Fred Blair, Berlin, Wisconsin (1946)
Edited by Shannon Downing (2021)
The Holocaust arguably was the most significant genocide in World History, with six million Jews murdered. Prior to World War II, in 1939, Adolf Hitler gave a speech in which he told his followers that their Jewish neighbors were “parasites” living among them and that they must find a solution to this so-called “Jewish Question.” Ominously, he concluded falsely that Jews would be responsible for the next world war—knowing that his government already was preparing to launch that war—and noted that such a war would end in the “annihilation of the Jewish race.” The war that would come to be called World War II was launched in September 1939 with a German attack on Poland.
Under cover of war in 1941, German officials accelerated their plans for Jewish genocide using the coded term, “Final Solution to the Jewish Question.” After a phase involving mass shootings of millions of Jews in Eastern Europe by Nazi S.S. and regular Order Police, the architects of the Holocaust shifted to a strategy that involved deportation of Jews to six extermination camps located in German-occupied Poland. Inside the extermination camps was a nightmare few could imagine. Selection was made as soon as Jews, who had been deported in crowded trains, disembarked. Those selected were sent to the gas chambers as soon as they got there. Pregnant women, small children, elders, the sick, and the injured were a part of this first selection. Those not selected were not spared from in the horrors of the camp itself: the starvation, back-breaking labor, filth, black markets, unimaginable anxiety, armed Nazi guards, and further selections for the gas chambers are detailed in numerous accounts written by survivors like Italian chemist Primo Levi.
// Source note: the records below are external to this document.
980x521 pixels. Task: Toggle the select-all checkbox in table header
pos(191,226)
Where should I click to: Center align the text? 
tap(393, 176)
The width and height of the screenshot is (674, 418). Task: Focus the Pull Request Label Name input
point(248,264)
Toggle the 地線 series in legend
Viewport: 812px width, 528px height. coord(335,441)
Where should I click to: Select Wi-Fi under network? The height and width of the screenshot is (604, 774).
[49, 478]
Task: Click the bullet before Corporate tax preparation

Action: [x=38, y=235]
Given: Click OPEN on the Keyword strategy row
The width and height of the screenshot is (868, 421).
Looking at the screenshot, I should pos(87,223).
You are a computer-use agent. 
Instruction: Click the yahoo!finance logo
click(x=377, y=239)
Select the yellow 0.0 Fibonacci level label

The United States government obtained reliable information about the “Final Solution” as early as 1942 but did little to stop it at the time. You might expect that a genocide would be covered on the front pages of newspapers, but news coverage of the atrocities in the American Press was almost never front-page news and information came out slowly. Thus, few Americans knew what was happening in German-occupied Europe. Finally in 1944, under pressure from members of Congress and officials in his own administration, President Franklin D. Roosevelt created the War Refugee Board which saved over 200,000 Jews who had fallen under Nazi rule.
Fred Blair was an American writer from Berlin, Wisconsin. At the end of World War II when he found out about the horrors committed by Nazi Germany and its collaborators, he was outraged. He responded to this news by writing a book-length poem in honor of the six million people who were murdered simply for being Jewish. Blair was known for his love of poetry and literature. He mentions in his writing how upper-class Americans were living in luxury while millions of Jews were being murdered and thrown into gas chambers. His poetry speaks to the guilt he and other Americans felt after learning about the extermination camps and a sense of helplessness at not being able to do anything about it.
Blair, Fred B. The Ashes of Six Million Jews. Milwaukee: People's Book Shop, 1946
Leff, Laurel. Buried by the Times: The Holocaust and America's Most Important Newspaper. Cambridge: Cambridge University Press, 2006.
Levi, Primo. Survival in Auschwitz. New York: Touchstone Books, 1996.
Medoff, Rafael. FDR and the Holocaust: A Breach of Faith. Washington, D.C.: David S. Wyman Institute for Holocaust Studies, 2013.
N.H. Baynes, ed. The Speeches of Adolf Hitler, vol. 1. London, 1942, 737-741.